(Stored data entries)

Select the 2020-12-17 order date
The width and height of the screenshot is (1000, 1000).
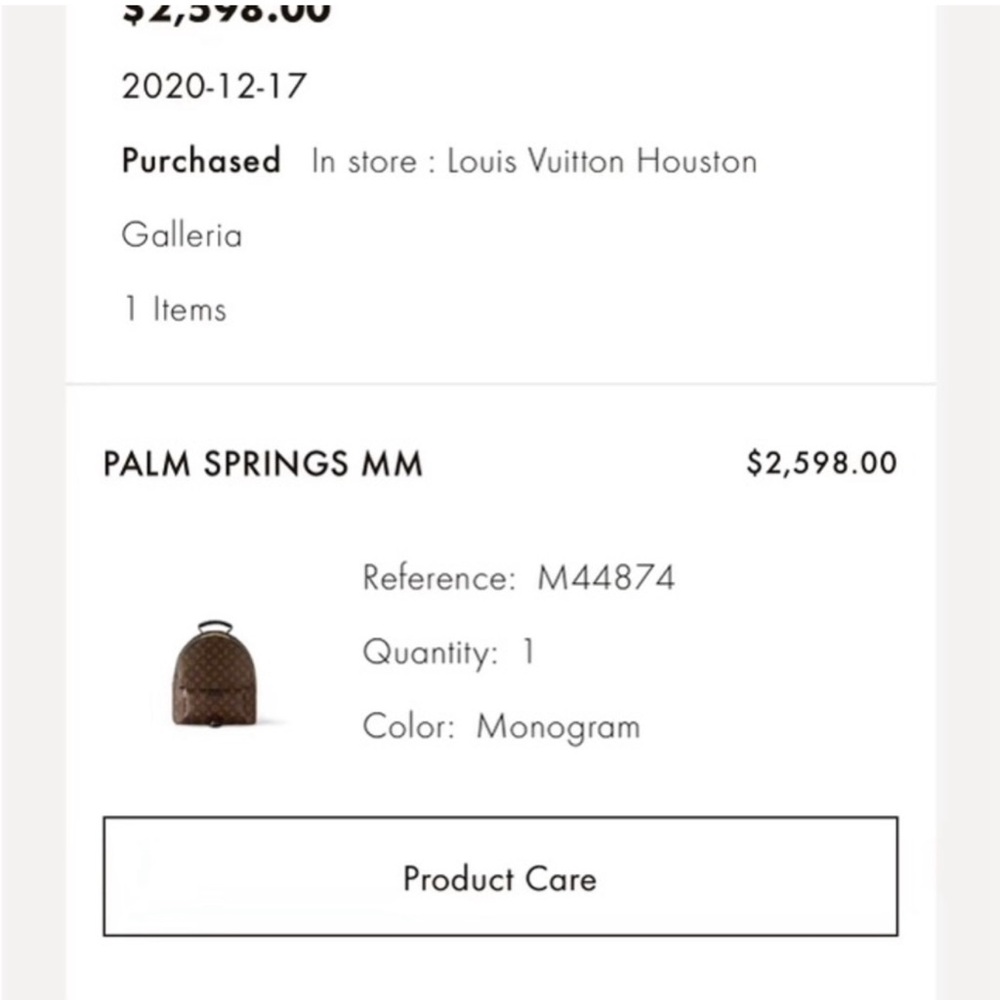coord(214,86)
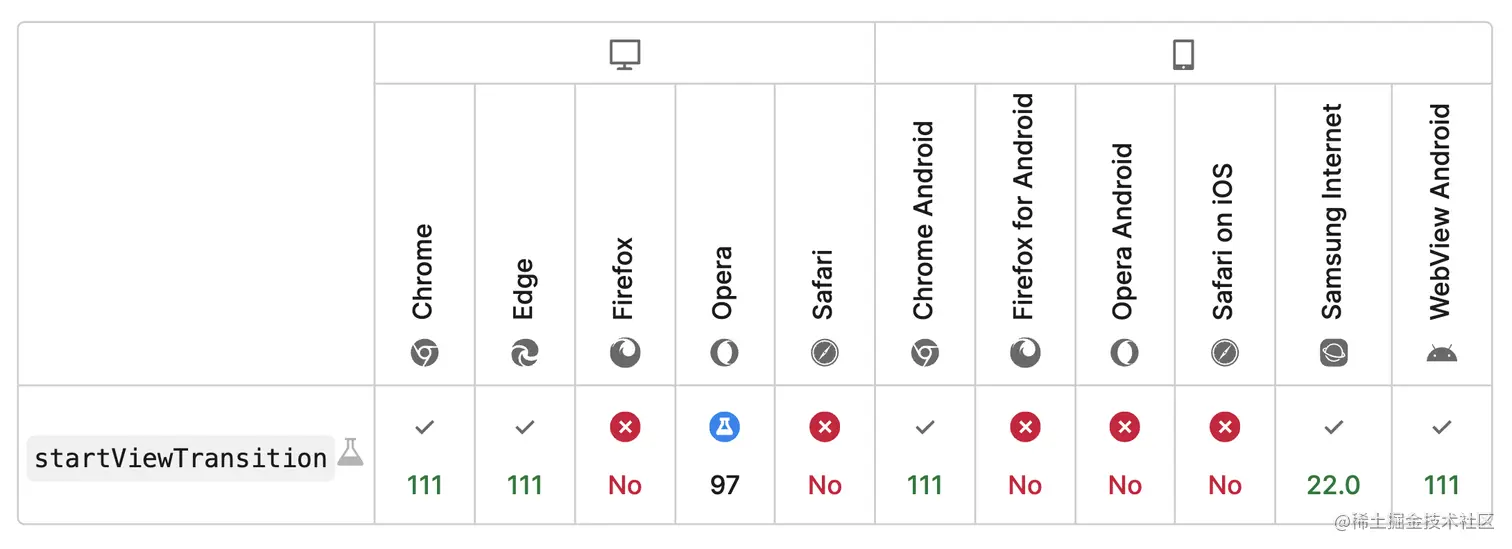Screen dimensions: 1512x549
Task: Expand Chrome desktop version 111 cell
Action: (x=425, y=485)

**About this exercise:** Please print each of the records word for word, keeping the pictures out.

**Exercise response:**
Select the 2020-12-17 order date
The width and height of the screenshot is (1000, 1000).
coord(214,86)
Screen dimensions: 1512x549
Task: Expand Chrome desktop version 111 cell
Action: (x=425, y=485)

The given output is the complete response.